На столе стояла недопитая кружка с чифирной чернотой вместо чая и новенький приемник «Океан», который Илья прислал в прошлом году. Илья тяжело опустился на табуретку. Стянул с себя превратившуюся в мокрую, тяжёлую тряпку шинель. Достал из внутреннего кармана смятую, чудом уцелевшую пачку сигарет. Прикурил от спички, не обращая внимания на Юхана, который неслышно вошел следом и встал у печки. Едкий дым резанул по горлу.
Смерть отца не дала ему ни освобождения, ни права всё бросить. Наоборот, она захлопнула ловушку. Жизнь, сука такая, продолжалась, и плевать она хотела на его тонкую душевную организацию.
Завтра ему придётся взять лом и кайло, идти на кладбище и долбить эту мерзлую, как бетон, землю, чтобы спрятать в неё старика. Потом он выпьет водки с Юханом. Пойдет на станцию. Сядет в провонявший мокрыми шинелями вагон и вернется в свой железобетонный гарнизон на Севере, где небо скребет по макушкам домов низкими густыми облаками, а воздух пахнет мазутом, водорослями и безысходностью.
Там его встретит жена. Посмотрит на разбитое лицо, подожмет губы и сухим голосом спросит, сколько денег ушло на похороны и когда он, наконец, соизволит пойти в штаб насчет перевода в Ленинград. А на пирсе его будет ждать его борт.

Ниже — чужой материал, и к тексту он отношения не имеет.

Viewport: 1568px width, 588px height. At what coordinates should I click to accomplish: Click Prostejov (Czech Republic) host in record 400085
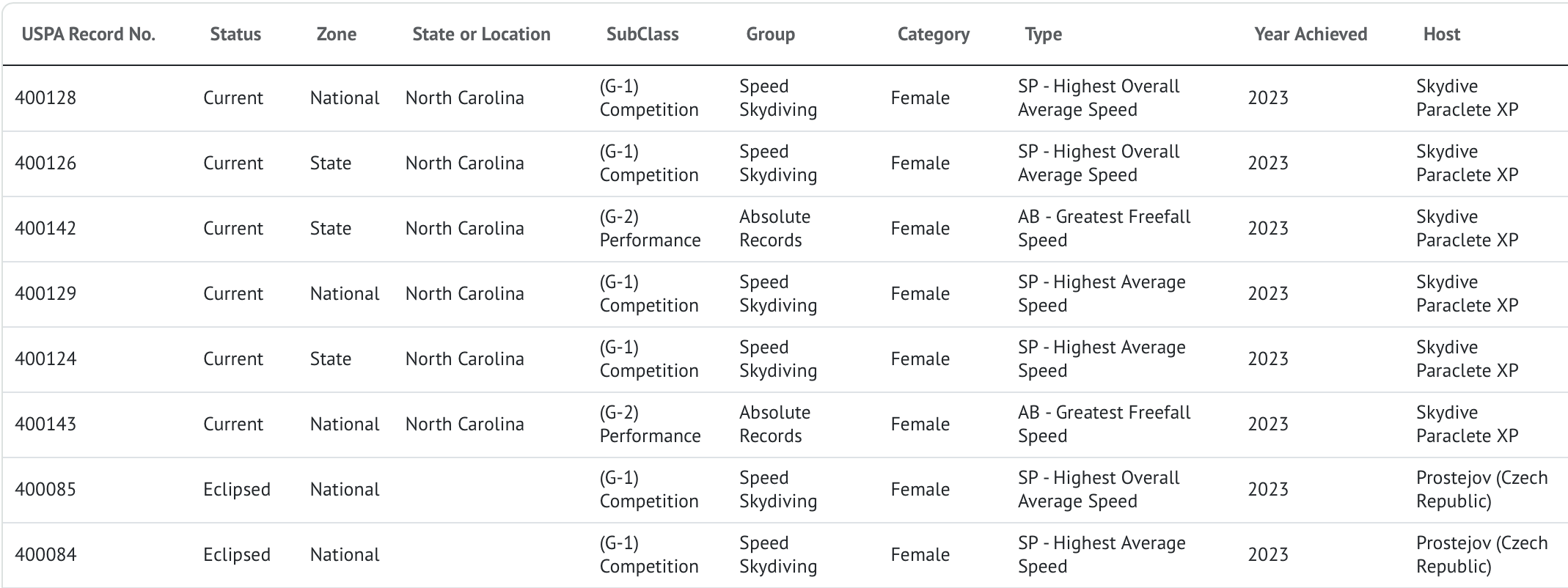[x=1481, y=490]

Командир дивизии вставит его командиру раскаленный фитиль за сорванные графики планово-предупредительных ремонтов, тот оторвётся на своём помощнике, проверяющий из штаба флота выпьет ведро крови за документацию по живучести, а матросы-срочники опять натворят какой-нибудь несусветной дичи в отсеках и в казарме экипажа.
И он будет всё это делать. Будет тянуть лямку. Будет орать и строить личный состав, подписывать ведомости, скрипеть зубами на совещаниях, угождать начальству, содержать семью, воспитывать детей, стареть и седеть. Будет жить. Жить с этой ледяной дырой в груди, потому что флот, партия, жена и сама природа не терпят пустоты и слабости. От них нельзя откупиться смертью отца.
Илья глубоко затянулся, затушил окурок о край блюдца с надкушенной луковицей. Посмотрел на жёлтое, отстраненное лицо деда Мыси в последний раз, фиксируя в памяти эту точку невозврата.
Встал. Медленно, преодолевая боль во всём разбитом теле, расправил плечи, которые уже снова чувствовали привычную, свинцовую тяжесть погон.
— Где у нас там лом, Юхан? — спросил Илья хрипло, но голос его зазвучал по-командирски жестко и ровно. — Поможешь мне землю бить? Задачи надо выполнять.